Boston University’s CTE Conference Underscores Football’s Impact on Brain

Boston, MA, Nov. 30 — Two of the most important pioneers in the identification and ongoing research into the terrible impacts of repeated blows to the head in contact sports opened the annual conference on the subject held at Boston University today. Dr. Ann McKee and Dr. Bob Stern made powerful presentations of the state of the research this morning. The reports add up to a scathing indictment of the impact of tackle football at all ages, and of the stonewalling by the National Football League in the face of ongoing efforts by Boston University’s CTE Center, hosts of the two-day conference, to learn and publicize more about it.

CTE, short for chronic traumatic encephalopathy, has been identified by the work of Dr. McKee and Dr. Stern in the last decade as a condition of brain damage caused by repeated blows to the head and is found most prevalent in football players, even though at present it can only be diagnosed by examining the brains of victims who are deceased. A lot of the content of Dr. Stern’s remarks, in particular, focused on efforts to find ways to diagnose the condition among living victims.

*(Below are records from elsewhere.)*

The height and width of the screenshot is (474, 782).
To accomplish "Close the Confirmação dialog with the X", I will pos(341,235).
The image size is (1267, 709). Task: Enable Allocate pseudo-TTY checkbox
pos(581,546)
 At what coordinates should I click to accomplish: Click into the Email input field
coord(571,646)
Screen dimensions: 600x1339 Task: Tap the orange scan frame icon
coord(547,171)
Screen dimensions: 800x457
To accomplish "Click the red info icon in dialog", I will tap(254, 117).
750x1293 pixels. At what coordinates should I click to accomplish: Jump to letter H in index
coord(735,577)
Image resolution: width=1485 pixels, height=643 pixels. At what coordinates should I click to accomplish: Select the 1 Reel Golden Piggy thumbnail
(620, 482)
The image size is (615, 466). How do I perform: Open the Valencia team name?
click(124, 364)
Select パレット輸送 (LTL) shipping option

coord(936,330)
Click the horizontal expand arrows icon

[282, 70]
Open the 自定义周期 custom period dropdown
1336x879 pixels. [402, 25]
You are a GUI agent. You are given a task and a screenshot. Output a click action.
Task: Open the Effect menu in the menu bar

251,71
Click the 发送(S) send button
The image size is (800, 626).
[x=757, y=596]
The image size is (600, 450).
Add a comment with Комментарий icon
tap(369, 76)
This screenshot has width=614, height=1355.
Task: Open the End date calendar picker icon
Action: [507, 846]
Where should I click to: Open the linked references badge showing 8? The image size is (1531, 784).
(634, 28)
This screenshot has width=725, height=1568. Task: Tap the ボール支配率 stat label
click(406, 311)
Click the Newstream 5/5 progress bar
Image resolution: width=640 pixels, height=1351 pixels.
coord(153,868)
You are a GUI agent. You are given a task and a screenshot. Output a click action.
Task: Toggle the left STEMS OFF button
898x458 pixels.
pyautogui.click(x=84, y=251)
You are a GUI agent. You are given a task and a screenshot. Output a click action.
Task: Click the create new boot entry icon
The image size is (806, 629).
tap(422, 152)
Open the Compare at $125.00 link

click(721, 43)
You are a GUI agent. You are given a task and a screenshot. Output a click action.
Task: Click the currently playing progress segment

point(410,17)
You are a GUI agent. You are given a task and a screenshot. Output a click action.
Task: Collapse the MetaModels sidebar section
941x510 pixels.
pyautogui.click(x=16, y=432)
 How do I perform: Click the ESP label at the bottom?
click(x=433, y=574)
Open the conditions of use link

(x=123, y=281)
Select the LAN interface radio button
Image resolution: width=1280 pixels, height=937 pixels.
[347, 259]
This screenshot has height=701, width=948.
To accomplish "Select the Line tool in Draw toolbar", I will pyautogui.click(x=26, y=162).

When a spotlight began to be put on the condition a decade ago (including in the 2015 film Concussion, starring Will Smith), the National Football League, Dr. Stern said, initially donated $16 million to a research effort but the money, which came through the National Institutes of Health, was held up, encountering what Stern called a “long, long, long wait in the summer of silence” of 2015 as the NFL sought to influence decisions on who the researchers would be. It took a letter to the NFL from a group of congressmen to free up the funds for an eight-year study, called “Diagnose CTE,” at Boston University that was due to end the first day of this conference.

This fall, the CTE Center released a study showing that the condition also profoundly impacts persons under age 30. It examined the brains of 152 contact sport athletes under 30, finding that 41.4 percent had CTE. Of the brains found to have CTE, 71 percent were amateur athletes. McKee referenced data showing that fewer than 1 percent of the general population has CTE.

The study also found that CTE became more and more debilitating as exposure grew over time. A video of comments made by an 18 year old named Alexander, who subsequently committed suicide, was shown. He described the “racing thoughts, depression and voices taking over everything” that he was suffering. He subsequently shot himself in the head.    

The eight-year CTE study was also held up by the impact of the Covid 19 pandemic, though in March 2020, just as that pandemic hit, the evidence for racial disparities and social determinants of health related to CTE was introduced.

Dr. Stern noted  that the ability to diagnose the condition among living victims is advancing, “but we are not there yet.”

Dr. McKee said that millions are at risk, including 20 million high school and college players of football, rugby, soccer and ice hockey, and another 20,000 who have played or play in the NFL. She said a study of deceased NFL players found that 110 of 111 had the condition, and that 91 percent of college players and 20 percent of high school players had it. Mood changes, depression and motor problems are among the most prevalent effects and that they are found most prevalently in football among wide receivers and defensive backs.